▸ Task to carry out: Set down every line from the one with "Task: Click Go Live in status bar" to the end of the entries, both ends included, exactly as it reads and without pictures.

▸ Information given:

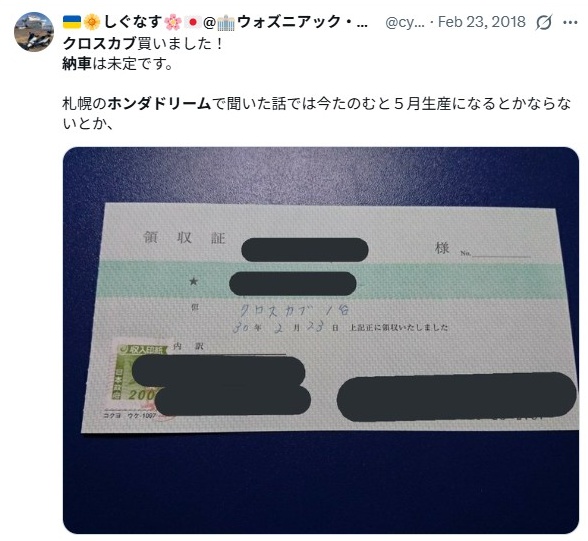The height and width of the screenshot is (541, 588).
Task: Click the Grok slashed-circle icon
Action: 543,22
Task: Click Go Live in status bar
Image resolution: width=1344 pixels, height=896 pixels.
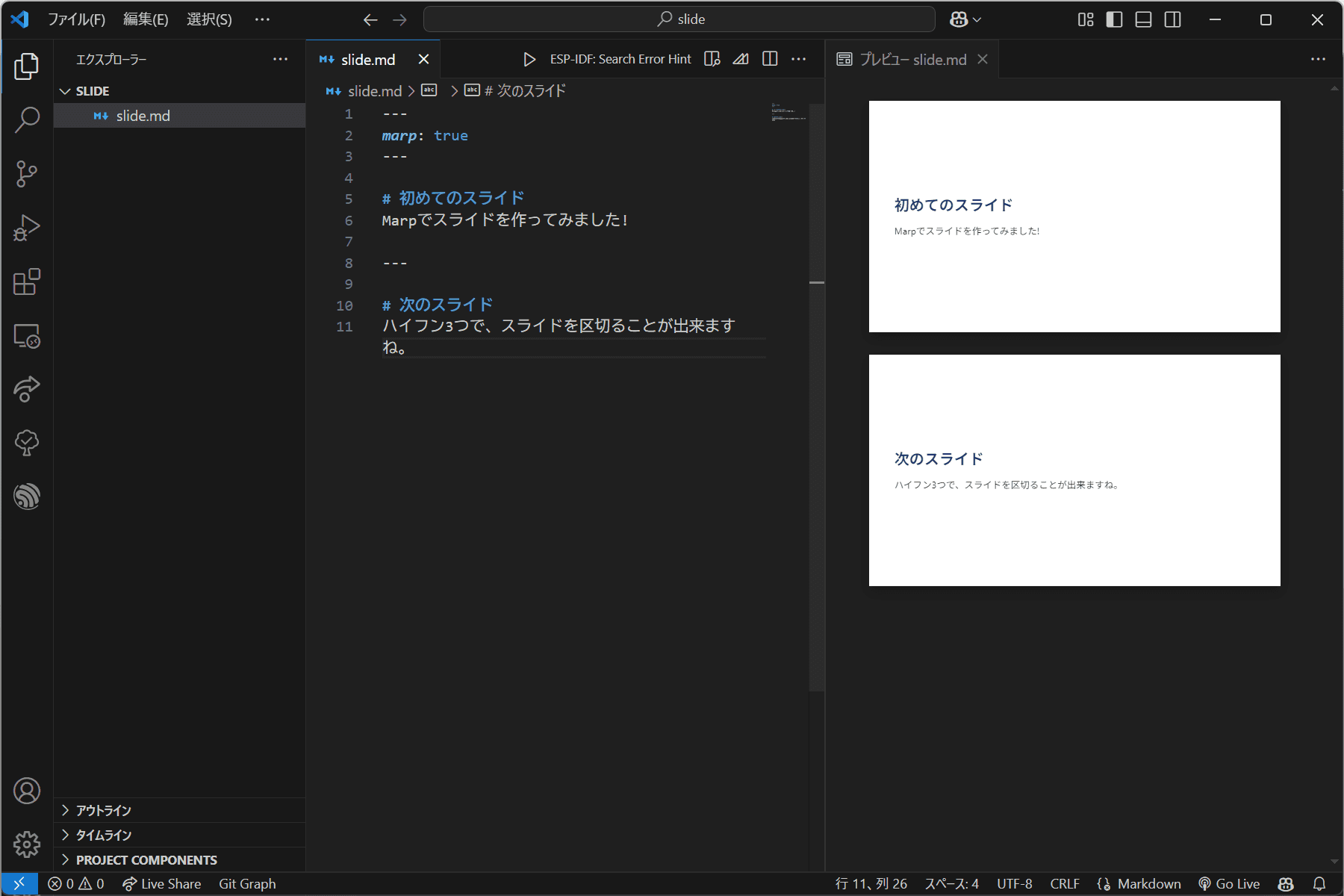Action: (1229, 884)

▸ Answer to the problem:
Task: Click Go Live in status bar
Image resolution: width=1344 pixels, height=896 pixels.
Action: (1229, 884)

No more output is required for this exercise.